Los sufrimos circenses, grabando en todo momento con una cámara sus fatigas, sus anhelos, sus triunfos, sus tragedias, sus hazañas; ya no usan vallas y carteles para rendir culto a su imagen en la vía pública, se despliegan en las redes sociales teatralmente saturándonos de sus impostadas sonrisas; no escatiman esfuerzos para alimentar su vanidad haciendo uso de la nómina oficial para el pago de comunicadores sociales y periodistas; orientan el gasto público para los contratos de publicidad los cuales logran disfrazar de reportajes en medios de amplia circulación nacional ¿Cuándo nos cuesta tanto narcisismo? A sus señorías, los pequeños tiranos, los invade la necesidad constante de encajar en determinados círculos sociales de los territorios donde ejercen su influencia, en el argot popular se diría que aspiran a un “blancaje social”, se les ve urgidos de reconocimiento público. Los pequeños tiranos son inflamables con facilidad. Su ego es gasolina pura que no soporta la cercanía de un argumento que interpele a sus visiones dotadas de verdad universal, su única verdad. Son capaces de jugar a señores de la vida, son capaces de usar sus influencias para enfilarse como prioritarios ante sus conciudadanos priorizados en los servicios públicos como la salud. No hay secretos.
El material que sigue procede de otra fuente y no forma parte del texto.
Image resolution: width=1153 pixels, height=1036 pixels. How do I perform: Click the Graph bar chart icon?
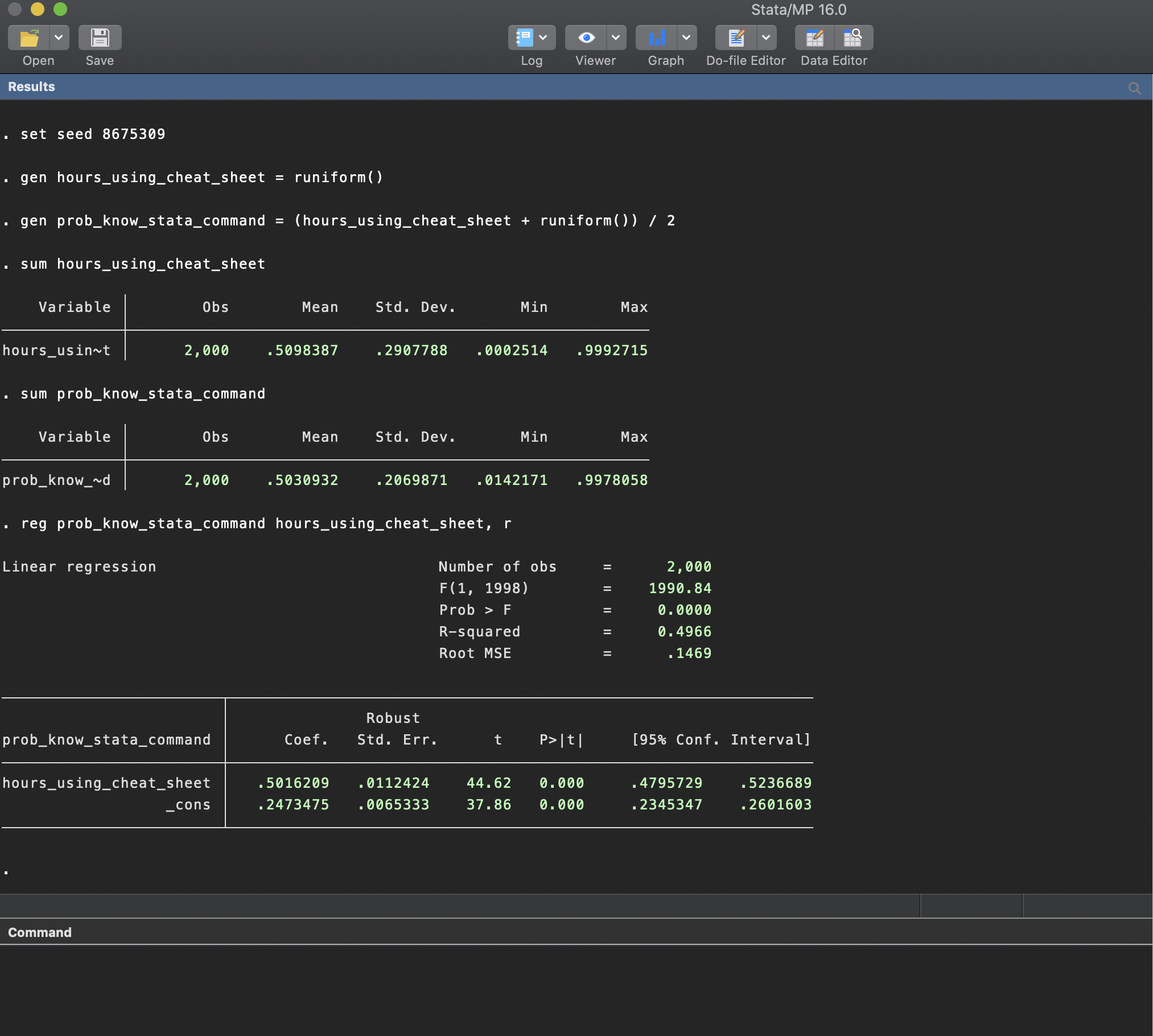tap(657, 38)
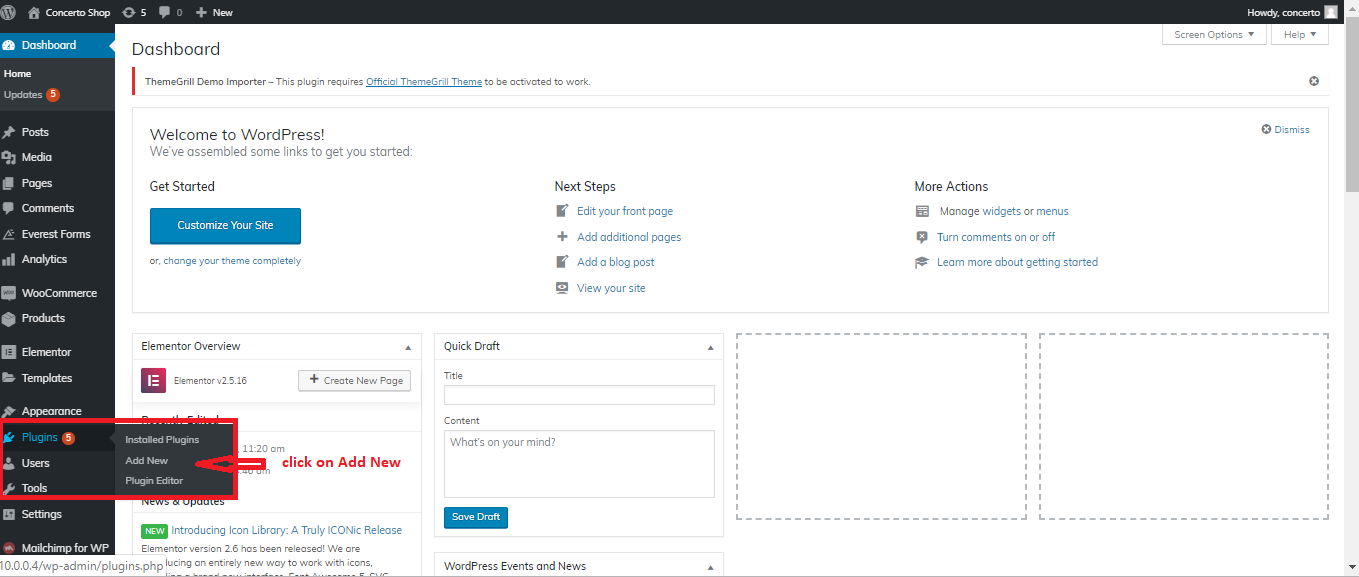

Muy pocos en el ajedrez del poder son capaces de resistirse a la tentación de los excesos que ofrece el detentar un cargo con autoridad. La humildad y la ponderación son dones escasos en quienes acceden a la dirigencia política en nuestros territorios. Los fanáticos y los aduladores, que sirven de soporte a nuestros pequeños tiranos, avivan el ardor del fuego de la vanidad que los consume lentamente, pero olvidan su condición perenne, su carácter de pasajeros en la senda de los tiempos. Serán anécdota de sus excesos y deudores de sus escaseces.